Non aumenterà solo l’età per la misura principale del sistema: cresceranno anche i requisiti per numerose altre prestazioni. L’aspettativa di vita in aumento è il fattore che determina questi adeguamenti. Chi pensa di evitare gli incrementi scegliendo misure alternative rispetto a quelle ordinarie rischia quindi di restare deluso.
Tutti i nuovi requisiti delle pensioni dal 2027 misura per misura, ecco cosa cambia
Ricapitolando, le pensioni di vecchiaia subiranno un incremento già nel 2027 e poi nel 2028. Attualmente, per accedere servono:
- almeno 67 anni di età
- almeno 20 anni di contributi
- un assegno pari o superiore all’Assegno Sociale per chi ha iniziato a versare dopo il 31 dicembre 1995
Dal 2027 i requisiti cambiano, e non sarà l’unico passaggio.
Nel dettaglio:
- 67 anni e 1 mese di età per chi matura i requisiti entro il 31 dicembre 2027
- 67 anni e 3 mesi di età per chi li matura entro il 31 dicembre 2028
La pensione di vecchiaia è solo una delle due misure pilastro. L’altra è la pensione anticipata ordinaria, che non prevede limiti di età ma solo contributivi. Oggi richiede:
- 42 anni e 10 mesi di contributi per gli uomini
- 41 anni e 10 mesi per le donne
Anche questa misura subirà un aumento nel prossimo biennio:
- 42 anni e 11 mesi (uomini) e 41 anni e 11 mesi (donne) nel 2027
- 43 anni e 1 mese (uomini) e 42 anni e 1 mese (donne) nel 2028
Ecco gli altri inasprimenti che impatteranno nel biennio prossimo
Come detto, le modifiche non riguarderanno solo le misure ordinarie. Anche le prestazioni per i contributivi puri subiranno gli stessi adeguamenti.

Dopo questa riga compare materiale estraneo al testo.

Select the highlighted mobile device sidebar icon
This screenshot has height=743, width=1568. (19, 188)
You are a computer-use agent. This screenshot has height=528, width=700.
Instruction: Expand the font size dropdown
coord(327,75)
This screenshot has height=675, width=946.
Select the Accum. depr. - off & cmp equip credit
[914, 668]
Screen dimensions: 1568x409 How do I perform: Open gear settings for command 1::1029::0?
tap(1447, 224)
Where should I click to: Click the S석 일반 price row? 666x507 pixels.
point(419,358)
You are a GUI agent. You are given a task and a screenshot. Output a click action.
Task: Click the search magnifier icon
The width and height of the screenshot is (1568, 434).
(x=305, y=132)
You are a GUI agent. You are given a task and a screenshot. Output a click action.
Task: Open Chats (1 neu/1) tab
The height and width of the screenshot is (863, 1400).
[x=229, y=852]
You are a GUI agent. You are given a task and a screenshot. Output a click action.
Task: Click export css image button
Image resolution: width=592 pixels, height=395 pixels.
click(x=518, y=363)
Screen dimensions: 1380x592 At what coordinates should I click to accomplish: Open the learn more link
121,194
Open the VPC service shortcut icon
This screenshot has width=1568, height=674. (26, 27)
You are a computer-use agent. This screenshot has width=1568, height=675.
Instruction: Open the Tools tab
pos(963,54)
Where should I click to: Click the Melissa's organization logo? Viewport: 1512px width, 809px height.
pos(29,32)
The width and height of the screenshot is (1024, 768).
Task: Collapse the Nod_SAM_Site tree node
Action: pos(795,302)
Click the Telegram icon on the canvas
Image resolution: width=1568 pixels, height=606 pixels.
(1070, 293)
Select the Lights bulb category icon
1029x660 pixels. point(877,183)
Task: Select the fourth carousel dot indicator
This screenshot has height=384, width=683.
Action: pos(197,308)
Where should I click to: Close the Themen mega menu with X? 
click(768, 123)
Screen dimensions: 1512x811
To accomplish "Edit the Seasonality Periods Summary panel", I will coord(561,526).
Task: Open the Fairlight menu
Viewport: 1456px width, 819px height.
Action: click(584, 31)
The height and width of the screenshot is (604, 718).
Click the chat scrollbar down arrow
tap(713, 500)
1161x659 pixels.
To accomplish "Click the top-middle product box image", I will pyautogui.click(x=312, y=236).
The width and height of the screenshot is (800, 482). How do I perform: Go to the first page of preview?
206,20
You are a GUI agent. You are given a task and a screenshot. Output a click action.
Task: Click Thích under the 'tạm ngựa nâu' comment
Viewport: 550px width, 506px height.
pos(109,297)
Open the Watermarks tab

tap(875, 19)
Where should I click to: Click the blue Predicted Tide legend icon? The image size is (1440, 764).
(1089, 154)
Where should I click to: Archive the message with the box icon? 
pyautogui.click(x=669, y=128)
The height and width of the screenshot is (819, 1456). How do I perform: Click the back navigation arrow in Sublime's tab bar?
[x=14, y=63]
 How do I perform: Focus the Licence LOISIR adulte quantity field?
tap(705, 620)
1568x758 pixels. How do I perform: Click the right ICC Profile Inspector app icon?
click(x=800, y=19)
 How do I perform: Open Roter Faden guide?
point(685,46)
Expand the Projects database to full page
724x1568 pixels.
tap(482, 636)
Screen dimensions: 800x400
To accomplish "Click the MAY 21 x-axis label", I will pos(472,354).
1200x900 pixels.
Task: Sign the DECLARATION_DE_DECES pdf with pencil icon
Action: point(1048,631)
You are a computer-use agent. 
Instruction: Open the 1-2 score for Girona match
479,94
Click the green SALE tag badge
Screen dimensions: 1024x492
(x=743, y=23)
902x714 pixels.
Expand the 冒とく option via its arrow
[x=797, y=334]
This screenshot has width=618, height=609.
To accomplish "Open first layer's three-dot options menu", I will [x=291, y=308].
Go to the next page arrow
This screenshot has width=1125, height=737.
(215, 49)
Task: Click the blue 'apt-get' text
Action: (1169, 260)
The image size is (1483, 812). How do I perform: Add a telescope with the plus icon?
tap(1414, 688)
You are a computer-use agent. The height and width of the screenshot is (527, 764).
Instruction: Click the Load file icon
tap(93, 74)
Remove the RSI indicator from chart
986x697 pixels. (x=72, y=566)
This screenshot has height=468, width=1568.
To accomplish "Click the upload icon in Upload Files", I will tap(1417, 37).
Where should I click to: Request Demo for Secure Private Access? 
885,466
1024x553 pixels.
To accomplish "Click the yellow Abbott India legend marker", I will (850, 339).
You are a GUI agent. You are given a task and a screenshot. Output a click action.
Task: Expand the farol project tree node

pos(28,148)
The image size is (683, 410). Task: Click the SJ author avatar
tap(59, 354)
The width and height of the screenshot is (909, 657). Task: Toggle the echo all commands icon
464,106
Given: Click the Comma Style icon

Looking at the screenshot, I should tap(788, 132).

La pensione anticipata contributiva, oggi accessibile con:
- almeno 64 anni di età
- almeno 20 anni di contributi
- importo minimo pari a 3 volte l’Assegno Sociale
verrà aggiornata così:
- 64 anni e 1 mese nel 2027
- 64 anni e 3 mesi nel 2028
Anche la pensione di vecchiaia contributiva subirà un aumento dell’età. Oggi i requisiti sono:
- almeno 71 anni di età
- almeno 5 anni di contributi
Dal 2027 diventeranno:
- 71 anni e 1 mese nel 2027
- 71 anni e 3 mesi nel 2028
Il requisito contributivo resterà invariato a 5 anni, ma crescerà l’età.
Infine, anche i cosiddetti lavoratori precoci subiranno l’inasprimento. La Quota 41, oggi accessibile con:
- almeno 41 anni di contributi
- almeno 12 mesi di contributi versati prima dei 19 anni
verrà modificata come segue:
- 41 anni e 1 mese di contributi nel 2027
- 41 anni e 3 mesi di contributi nel 2028
Resta invece invariato il requisito dei 12 mesi di contributi prima dei 19 anni.
In sintesi, l’aumento dei requisiti dal 2027 non riguarderà solo l’età pensionabile, ma coinvolgerà l’intero sistema previdenziale, rendendo più complesso l’accesso alla pensione per tutte le principali categorie di lavoratori.